Both the line below containing "This screenshot has width=1652, height=1090." and the line containing "The height and width of the screenshot is (875, 1400).", along with every line between them, should be repeated exactly; no other line belongs in the answer.

•••

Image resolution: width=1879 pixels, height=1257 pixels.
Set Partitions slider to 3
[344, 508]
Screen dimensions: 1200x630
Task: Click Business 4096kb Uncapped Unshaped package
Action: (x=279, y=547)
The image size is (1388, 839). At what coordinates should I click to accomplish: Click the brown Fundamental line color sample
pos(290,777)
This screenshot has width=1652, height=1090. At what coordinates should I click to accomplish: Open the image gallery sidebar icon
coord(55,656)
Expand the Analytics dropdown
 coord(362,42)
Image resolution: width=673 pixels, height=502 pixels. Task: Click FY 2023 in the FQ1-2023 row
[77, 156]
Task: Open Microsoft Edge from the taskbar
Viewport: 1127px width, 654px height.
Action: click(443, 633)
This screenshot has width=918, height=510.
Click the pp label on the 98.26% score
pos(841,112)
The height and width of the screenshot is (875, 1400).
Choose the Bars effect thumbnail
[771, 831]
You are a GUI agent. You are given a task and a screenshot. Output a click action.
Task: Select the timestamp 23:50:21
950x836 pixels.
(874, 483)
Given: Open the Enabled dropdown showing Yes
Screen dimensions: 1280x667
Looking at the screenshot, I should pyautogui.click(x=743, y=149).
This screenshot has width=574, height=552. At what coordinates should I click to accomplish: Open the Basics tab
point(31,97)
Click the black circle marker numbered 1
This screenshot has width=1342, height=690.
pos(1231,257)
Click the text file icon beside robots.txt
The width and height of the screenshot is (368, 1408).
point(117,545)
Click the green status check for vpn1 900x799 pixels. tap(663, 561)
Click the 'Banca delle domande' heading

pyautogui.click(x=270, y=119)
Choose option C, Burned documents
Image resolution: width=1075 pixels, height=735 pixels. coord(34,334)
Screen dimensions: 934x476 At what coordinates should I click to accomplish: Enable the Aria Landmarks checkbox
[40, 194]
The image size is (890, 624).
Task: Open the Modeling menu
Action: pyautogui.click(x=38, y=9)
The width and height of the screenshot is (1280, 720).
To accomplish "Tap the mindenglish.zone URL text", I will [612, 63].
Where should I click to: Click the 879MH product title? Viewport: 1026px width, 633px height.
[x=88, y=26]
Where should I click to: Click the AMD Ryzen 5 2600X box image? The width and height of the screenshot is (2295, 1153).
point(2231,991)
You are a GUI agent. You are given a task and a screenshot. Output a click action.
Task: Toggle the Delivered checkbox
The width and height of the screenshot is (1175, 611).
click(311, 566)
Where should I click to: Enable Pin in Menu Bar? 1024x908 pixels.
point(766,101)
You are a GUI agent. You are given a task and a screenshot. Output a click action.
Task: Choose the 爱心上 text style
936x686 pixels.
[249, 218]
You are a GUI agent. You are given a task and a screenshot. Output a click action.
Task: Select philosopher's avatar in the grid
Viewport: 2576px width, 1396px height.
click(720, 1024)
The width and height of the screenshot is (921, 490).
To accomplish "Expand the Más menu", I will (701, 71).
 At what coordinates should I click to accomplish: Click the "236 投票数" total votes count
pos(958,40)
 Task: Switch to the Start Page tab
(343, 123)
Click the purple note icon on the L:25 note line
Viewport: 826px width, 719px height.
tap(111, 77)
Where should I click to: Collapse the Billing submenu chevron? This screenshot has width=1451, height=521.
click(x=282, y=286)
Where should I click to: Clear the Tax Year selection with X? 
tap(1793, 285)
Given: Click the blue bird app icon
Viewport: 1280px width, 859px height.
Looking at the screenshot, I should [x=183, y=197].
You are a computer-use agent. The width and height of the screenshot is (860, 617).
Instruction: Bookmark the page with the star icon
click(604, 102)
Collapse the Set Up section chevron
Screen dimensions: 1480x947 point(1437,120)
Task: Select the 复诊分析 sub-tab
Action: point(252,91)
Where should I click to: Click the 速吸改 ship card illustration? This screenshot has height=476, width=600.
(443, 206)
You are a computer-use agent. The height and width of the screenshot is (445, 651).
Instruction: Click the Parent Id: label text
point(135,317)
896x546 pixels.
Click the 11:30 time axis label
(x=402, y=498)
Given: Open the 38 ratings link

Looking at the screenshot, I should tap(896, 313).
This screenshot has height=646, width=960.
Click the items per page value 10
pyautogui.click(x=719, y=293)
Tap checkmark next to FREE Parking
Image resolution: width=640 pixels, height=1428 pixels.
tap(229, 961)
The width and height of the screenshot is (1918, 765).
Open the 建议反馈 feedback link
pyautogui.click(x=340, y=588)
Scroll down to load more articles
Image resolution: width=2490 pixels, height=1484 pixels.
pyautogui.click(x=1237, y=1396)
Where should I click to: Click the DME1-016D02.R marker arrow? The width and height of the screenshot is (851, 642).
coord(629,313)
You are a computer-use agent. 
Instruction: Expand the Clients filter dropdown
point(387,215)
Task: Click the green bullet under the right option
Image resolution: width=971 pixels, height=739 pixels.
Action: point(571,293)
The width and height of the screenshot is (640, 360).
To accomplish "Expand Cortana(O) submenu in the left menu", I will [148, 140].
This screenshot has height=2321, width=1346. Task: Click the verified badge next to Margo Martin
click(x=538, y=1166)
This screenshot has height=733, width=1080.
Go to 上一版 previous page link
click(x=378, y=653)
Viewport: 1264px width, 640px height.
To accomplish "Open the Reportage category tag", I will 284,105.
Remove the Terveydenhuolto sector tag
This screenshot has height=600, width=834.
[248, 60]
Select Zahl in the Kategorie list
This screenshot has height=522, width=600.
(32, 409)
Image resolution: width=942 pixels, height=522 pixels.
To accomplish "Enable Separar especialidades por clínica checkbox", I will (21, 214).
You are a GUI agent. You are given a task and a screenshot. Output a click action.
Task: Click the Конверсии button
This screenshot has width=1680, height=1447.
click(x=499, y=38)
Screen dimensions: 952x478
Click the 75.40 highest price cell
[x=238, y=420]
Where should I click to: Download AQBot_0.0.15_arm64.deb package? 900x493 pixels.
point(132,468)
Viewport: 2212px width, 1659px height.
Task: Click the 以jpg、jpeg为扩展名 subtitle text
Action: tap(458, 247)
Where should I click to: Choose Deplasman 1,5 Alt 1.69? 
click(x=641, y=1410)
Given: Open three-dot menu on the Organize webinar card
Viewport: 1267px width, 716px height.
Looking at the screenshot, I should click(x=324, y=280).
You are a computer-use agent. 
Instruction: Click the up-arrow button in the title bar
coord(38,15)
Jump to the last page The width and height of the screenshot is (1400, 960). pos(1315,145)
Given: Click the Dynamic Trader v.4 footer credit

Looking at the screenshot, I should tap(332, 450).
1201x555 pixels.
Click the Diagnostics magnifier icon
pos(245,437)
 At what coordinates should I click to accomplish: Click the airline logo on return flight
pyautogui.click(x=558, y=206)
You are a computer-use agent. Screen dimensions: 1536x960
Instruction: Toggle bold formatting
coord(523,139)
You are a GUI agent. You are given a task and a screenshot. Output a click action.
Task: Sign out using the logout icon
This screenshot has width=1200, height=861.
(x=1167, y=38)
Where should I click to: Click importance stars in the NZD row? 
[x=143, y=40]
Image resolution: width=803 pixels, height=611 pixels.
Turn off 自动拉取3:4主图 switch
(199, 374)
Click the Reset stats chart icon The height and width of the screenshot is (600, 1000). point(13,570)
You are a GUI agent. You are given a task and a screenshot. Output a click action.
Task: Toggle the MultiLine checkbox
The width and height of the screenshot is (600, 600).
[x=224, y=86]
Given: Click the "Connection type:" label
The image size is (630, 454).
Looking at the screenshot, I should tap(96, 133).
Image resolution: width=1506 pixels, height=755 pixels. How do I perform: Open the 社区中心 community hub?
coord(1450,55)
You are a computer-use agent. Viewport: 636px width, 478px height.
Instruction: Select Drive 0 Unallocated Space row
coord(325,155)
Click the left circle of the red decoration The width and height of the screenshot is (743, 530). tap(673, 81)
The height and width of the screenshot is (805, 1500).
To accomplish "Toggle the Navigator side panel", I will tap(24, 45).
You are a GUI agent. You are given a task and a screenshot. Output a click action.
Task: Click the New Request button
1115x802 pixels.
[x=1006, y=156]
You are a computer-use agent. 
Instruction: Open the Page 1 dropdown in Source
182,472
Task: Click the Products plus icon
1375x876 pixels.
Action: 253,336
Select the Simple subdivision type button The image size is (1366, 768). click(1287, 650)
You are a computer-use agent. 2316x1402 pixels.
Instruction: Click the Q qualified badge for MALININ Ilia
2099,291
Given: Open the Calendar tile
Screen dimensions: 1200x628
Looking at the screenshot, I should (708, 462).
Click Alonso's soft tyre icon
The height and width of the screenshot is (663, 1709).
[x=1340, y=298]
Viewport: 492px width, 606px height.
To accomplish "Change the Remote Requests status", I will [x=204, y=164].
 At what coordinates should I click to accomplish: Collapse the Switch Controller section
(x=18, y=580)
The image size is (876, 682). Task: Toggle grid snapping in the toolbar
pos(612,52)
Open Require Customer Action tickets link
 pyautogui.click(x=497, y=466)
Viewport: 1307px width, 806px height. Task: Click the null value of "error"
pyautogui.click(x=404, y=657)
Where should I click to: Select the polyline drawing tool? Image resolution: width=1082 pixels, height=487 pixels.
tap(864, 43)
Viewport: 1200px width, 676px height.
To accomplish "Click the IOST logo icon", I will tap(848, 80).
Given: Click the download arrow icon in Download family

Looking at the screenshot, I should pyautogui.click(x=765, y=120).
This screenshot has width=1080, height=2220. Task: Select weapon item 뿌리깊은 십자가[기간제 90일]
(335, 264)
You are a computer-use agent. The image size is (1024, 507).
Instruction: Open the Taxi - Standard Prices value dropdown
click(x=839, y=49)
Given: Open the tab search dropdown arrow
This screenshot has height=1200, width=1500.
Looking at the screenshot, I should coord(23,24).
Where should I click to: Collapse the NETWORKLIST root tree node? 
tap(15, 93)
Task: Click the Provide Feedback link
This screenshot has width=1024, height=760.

•••

## Answer for this exercise
This screenshot has width=1652, height=1090. At what coordinates should I click to accomplish: Open the image gallery sidebar icon
coord(55,656)
Expand the Analytics dropdown
 coord(362,42)
Image resolution: width=673 pixels, height=502 pixels. Task: Click FY 2023 in the FQ1-2023 row
[77, 156]
Task: Open Microsoft Edge from the taskbar
Viewport: 1127px width, 654px height.
Action: click(443, 633)
This screenshot has width=918, height=510.
Click the pp label on the 98.26% score
pos(841,112)
The height and width of the screenshot is (875, 1400).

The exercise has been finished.